You can also look into Andersen Levelers, these are nifty tools that make this whole process even easier. If you have an Andersen Leveler, then you won’t need any leveling blocks. It’s a wedge system where you drive onto the wedge and simply pull forward until your camper is level. Even with this tool, make sure to use wheel chocks once you’ve parked.
What if It’s A Really Steep Slope?
Some slopes are really really steep, and if that’s the case, then the first thing I would advise is for you to find a different place to park. If you have no other choice, then you can park your camper there but be extra careful.

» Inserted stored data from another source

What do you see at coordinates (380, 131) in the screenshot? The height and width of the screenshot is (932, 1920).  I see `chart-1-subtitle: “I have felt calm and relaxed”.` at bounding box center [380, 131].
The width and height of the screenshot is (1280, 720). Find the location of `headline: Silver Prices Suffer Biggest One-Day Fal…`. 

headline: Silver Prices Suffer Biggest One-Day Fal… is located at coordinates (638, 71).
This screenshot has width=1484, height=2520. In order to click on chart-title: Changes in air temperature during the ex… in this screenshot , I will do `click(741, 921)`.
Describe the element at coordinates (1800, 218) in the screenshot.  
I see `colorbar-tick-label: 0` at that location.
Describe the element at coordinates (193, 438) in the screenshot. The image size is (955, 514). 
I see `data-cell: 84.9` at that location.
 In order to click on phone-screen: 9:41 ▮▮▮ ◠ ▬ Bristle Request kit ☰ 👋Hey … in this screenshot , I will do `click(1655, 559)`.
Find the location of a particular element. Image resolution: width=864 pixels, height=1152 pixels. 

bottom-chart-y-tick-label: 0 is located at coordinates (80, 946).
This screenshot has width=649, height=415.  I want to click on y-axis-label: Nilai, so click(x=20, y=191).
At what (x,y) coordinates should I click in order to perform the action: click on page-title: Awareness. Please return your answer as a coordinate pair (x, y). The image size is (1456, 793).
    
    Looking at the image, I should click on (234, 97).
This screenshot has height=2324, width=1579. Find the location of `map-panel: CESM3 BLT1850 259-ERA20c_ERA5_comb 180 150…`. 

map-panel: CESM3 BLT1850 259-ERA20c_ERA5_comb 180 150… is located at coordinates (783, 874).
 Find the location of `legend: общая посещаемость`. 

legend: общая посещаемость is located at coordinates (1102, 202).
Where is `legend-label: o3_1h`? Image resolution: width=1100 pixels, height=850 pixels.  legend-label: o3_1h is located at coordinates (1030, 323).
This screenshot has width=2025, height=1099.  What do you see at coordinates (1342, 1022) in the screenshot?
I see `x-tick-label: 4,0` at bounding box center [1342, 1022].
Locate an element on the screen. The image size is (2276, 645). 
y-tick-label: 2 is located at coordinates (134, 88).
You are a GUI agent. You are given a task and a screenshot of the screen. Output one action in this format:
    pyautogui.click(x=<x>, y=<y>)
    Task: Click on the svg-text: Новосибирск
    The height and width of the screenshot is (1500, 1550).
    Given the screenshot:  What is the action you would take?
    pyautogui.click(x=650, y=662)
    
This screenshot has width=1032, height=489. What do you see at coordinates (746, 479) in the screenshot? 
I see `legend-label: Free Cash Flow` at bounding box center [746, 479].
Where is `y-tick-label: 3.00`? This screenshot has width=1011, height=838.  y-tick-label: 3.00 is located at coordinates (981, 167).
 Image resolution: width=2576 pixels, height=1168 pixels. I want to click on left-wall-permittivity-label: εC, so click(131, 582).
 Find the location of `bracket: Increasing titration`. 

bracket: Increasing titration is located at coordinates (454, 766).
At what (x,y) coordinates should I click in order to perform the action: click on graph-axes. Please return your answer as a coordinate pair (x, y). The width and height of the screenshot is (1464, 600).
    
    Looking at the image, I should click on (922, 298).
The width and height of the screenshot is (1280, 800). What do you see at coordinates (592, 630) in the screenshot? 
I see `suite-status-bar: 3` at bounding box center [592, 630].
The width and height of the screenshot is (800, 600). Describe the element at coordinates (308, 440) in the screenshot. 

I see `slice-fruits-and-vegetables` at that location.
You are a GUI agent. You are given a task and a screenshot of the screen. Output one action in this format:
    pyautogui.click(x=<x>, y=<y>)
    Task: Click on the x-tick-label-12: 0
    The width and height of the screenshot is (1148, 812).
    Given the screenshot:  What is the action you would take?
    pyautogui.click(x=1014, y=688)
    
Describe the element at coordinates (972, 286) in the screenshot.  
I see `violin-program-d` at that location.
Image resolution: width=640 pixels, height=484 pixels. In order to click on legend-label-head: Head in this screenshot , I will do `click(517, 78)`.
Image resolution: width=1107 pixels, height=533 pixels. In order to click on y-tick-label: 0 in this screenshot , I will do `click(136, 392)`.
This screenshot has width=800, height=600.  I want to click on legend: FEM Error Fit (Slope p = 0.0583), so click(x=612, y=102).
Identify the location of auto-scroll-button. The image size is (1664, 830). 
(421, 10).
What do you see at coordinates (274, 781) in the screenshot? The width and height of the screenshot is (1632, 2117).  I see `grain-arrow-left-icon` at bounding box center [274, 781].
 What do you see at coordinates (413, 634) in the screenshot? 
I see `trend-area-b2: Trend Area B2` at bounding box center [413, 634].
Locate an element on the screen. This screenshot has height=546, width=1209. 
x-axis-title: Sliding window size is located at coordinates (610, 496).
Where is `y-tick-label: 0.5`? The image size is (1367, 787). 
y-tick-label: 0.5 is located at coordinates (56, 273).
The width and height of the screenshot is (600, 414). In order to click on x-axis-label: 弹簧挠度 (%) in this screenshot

Follow the same steps as above, but you need to add extra blocking under your leveling blocks on the lower side of your camper. To make that work, you’ll need to dig a couple of inches into the ground so that you are starting on level ground.
You would need a small shovel and a level to do this. Dig a few inches down and pat it as level as you can get it. Place the extra blocking inside and then your leveling blocks on that. It might sound like an extra step, but this is the safest way to ensure that your camper isn’t going anywhere when parked on a steep slope.
The video below has great instructions on how to park a travel trailer on a sloped driveway.
Parking a camper, travel trailer, or RV on a sloped driveway can be intimidating the first time you do it. There are a lot of things that can go wrong, and if you don’t do it correctly, it can have disastrous results. Not only do you not want your vehicle to roll away, but you also don’t want it to be unlevel which can have adverse effects on your camper.
Following the steps laid out in the article should make parking on a slope a breeze and give you confidence in your ability to level your camper. All you really need is the ability to read a level and the patience to stack your blocks until they are level.